Il n'y a pas de réponse unique, mais si je devais choisir une approche, ce serait la régularité sur la qualité. Pas de coup de folie, pas d'achat massif de liens. Une cadence stable de liens pertinents, mois après mois.
Les ordres de grandeur que je constate sur le marché : 100 à 500 € HT par lien qualifié sur des sites avec un DR (Domain Rating) entre 30 et 60. Une cadence de 3 à 5 liens par mois. Et sur douze mois, on observe en moyenne ×2,4 d'autorité de domaine quand la stratégie est tenue correctement. Ce n'est pas une formule magique, c'est juste de l'accumulation patiente.
Ce qu'il faut éviter
Les packages « 500 backlinks pour 50 € ». Fuyez. J'ai fait l'erreur au début, sur mon propre site de l'époque. Trois mois plus tard, pénalité. Quatre mois à m'en remettre. Les annuaires douteux, les fermes de liens, les échanges automatisés : c'est du sable dans le moteur.
Ce qui marche vraiment
Une combinaison, en pratique :
- Un ou deux liens de presse locale par trimestre, obtenus par du contenu proposé, pas acheté.
- Les annuaires d'organismes professionnels où vous êtes réellement adhérent.
- Trois à cinq partenaires de proximité avec qui vous échangez honnêtement.
- Un événement sponsorisé par an, choisi pour son ancrage, pas pour son volume.
Ça paraît modeste.

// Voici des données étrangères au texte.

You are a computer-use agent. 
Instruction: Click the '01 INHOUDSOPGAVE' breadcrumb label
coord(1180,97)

Ça l'est. Mais sur deux ans, ça construit quelque chose qu'aucune campagne de liens achetés ne peut reproduire : une empreinte géographique cohérente.
| Source de lien | Coût moyen | Difficulté à obtenir | Impact SEO local |
|---|---|---|---|
| Presse régionale | 0 à 300 € | Élevée (angle à trouver) | Très fort |
| Annuaires CCI/CMA | Inclus dans l'adhésion | Faible | Modéré |
| Partenaires locaux | 0 € | Faible (relationnel) | Modéré à fort |
| Sponsoring événement | 300 à 2000 € | Moyenne | Fort |
| Annuaires génériques | Variable | Très faible | Faible voire nul |
Combien de temps avant de voir des résultats ?

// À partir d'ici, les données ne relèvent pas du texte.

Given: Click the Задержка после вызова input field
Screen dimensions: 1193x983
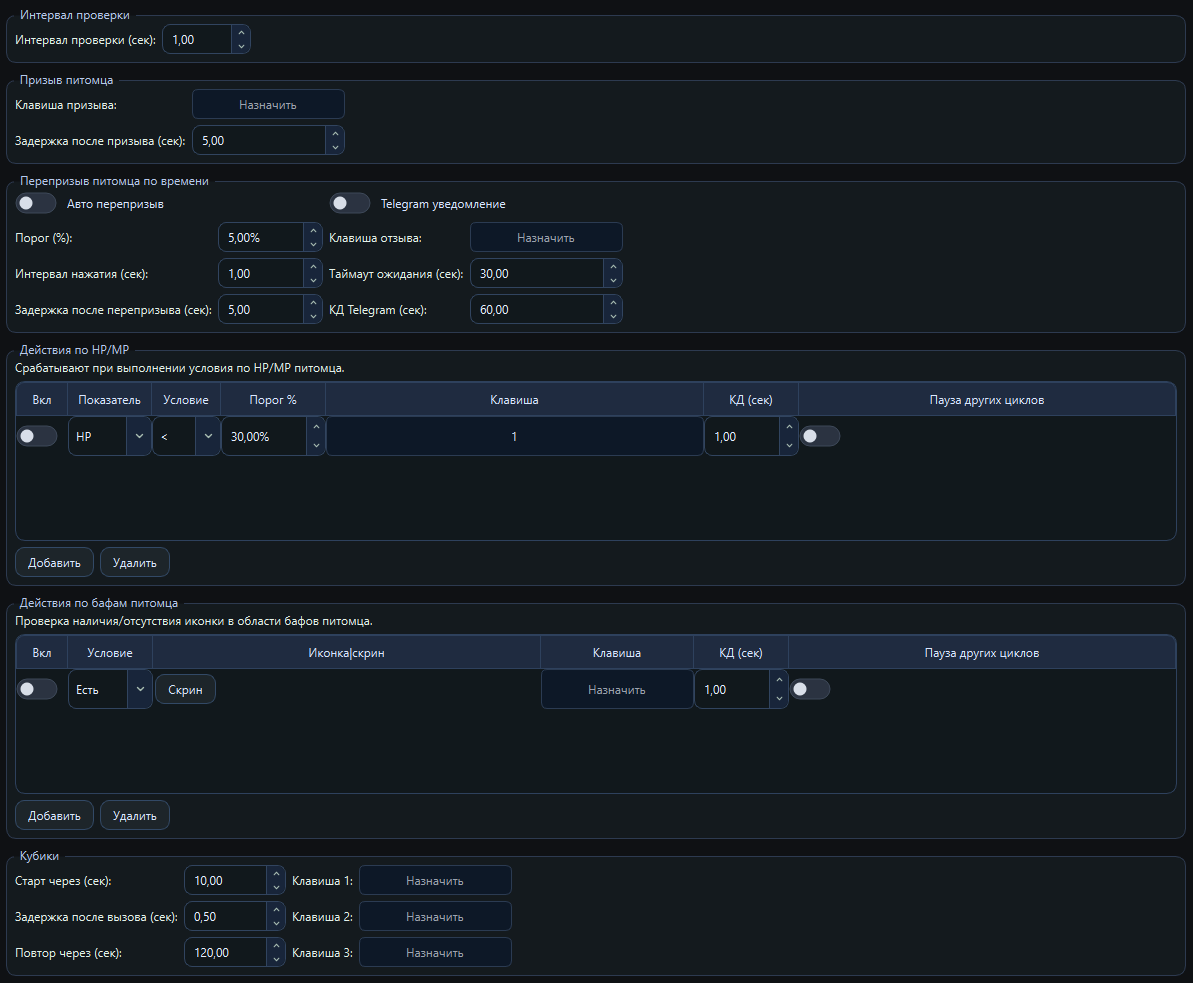Looking at the screenshot, I should [x=225, y=917].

Question que tout le monde pose. Réponse honnête : comptez trois à six mois pour les premiers effets visibles sur des requêtes peu concurrentielles, neuf à douze mois pour les requêtes principales de votre zone. J'ai eu des clients qui ont vu bouger en huit semaines, d'autres qui ont attendu onze mois. Eh bien ça dépend de votre marché, de la concurrence locale, de votre point de départ.
Le piège, c'est d'arrêter au bout de deux mois parce que « ça ne marche pas ». Le netlinking local, c'est un investissement lent. Comme planter un arbre. Vous ne récoltez pas le mois suivant.

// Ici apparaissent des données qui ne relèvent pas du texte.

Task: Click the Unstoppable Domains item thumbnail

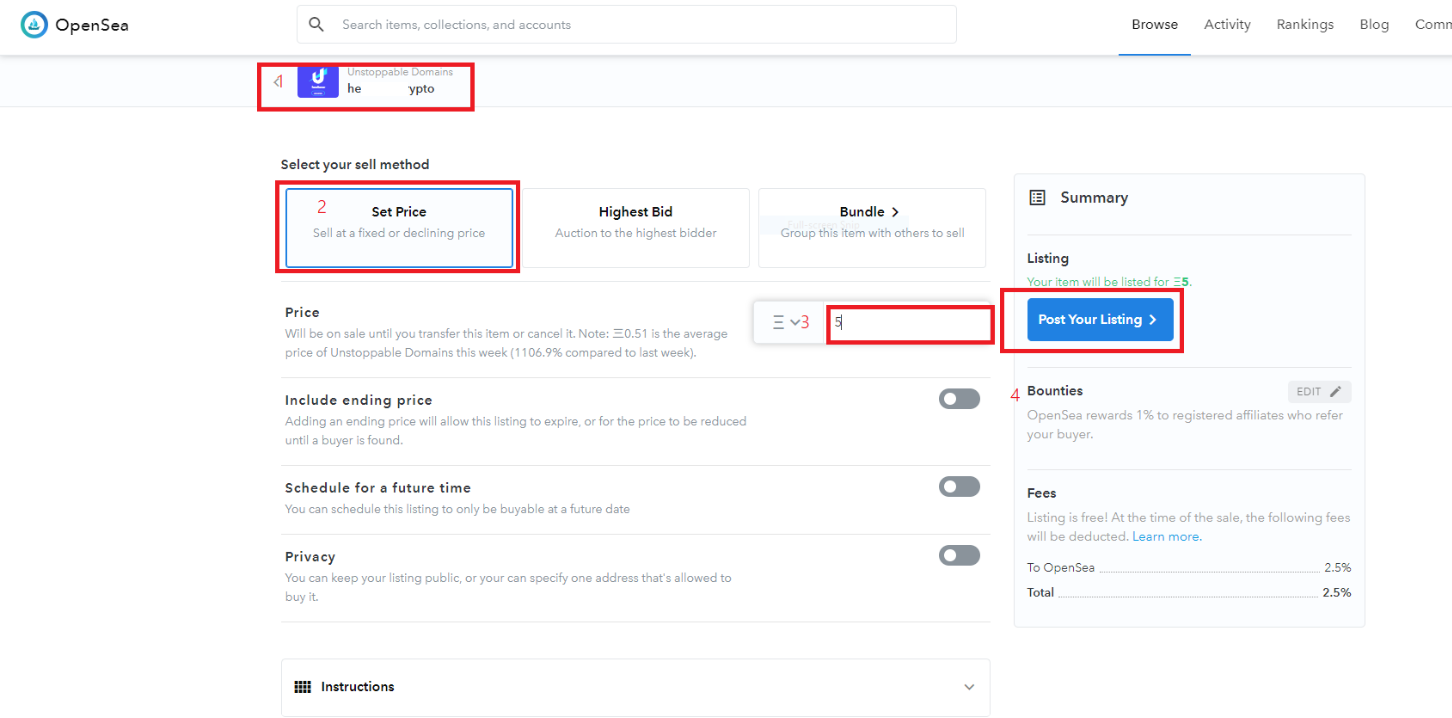Action: 318,81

Les signaux qui montrent que ça fonctionne
Vous ne verrez pas votre position exploser du jour au lendemain. Mais vous verrez des choses discrètes : votre domaine commence à apparaître dans des recherches où il n'était pas, votre trafic de référence augmente dans Search Console, votre nom est mentionné dans des contextes que vous n'avez pas provoqués. Ces signaux-là, ce sont les vrais indicateurs.
Les erreurs que j'ai faites (et que vous pouvez éviter)
Je vais être transparent, parce que ça sert plus que les conseils théoriques.
Erreur n°1 : acheter des liens en masse. Fait sur mon propre site en 2021. Pénalité en trois mois. Récupération en quatre. Coût réel : bien plus que ce que j'avais économisé en achetant pas cher.
Erreur n°2 : négliger l'ancrage géographique. J'ai longtemps cherché des liens « gros DR » sans regarder la pertinence locale. Résultat : des liens techniquement puissants, mais qui ne disaient rien à Google sur ma zone. Une fois que j'ai commencé à privilégier des liens de la région, les choses ont bougé.
Erreur n°3 : attendre que ça se fasse tout seul. Le netlinking local demande d'aller chercher les gens. Contacter un journaliste, proposer un partenariat, sponsoriser un événement. C'est du travail relationnel, pas technique. J'ai mis du temps à comprendre ça.
Bref, si vous retenez une chose : pour une PME, le netlinking local n'est pas un supplément d'âme SEO. C'est le cœur du réacteur. Un site bien fait sans liens locaux, c'est une belle vitrine dans une rue sans passants. Les liens, ce sont les passants qui parlent de vous. Et à l'échelle d'une ville, ces conversations pèsent plus lourd que n'importe quel budget publicitaire.
La vraie question n'est pas « faut-il faire du netlinking local ». C'est « combien de temps ai-je déjà perdu à ne pas le faire ».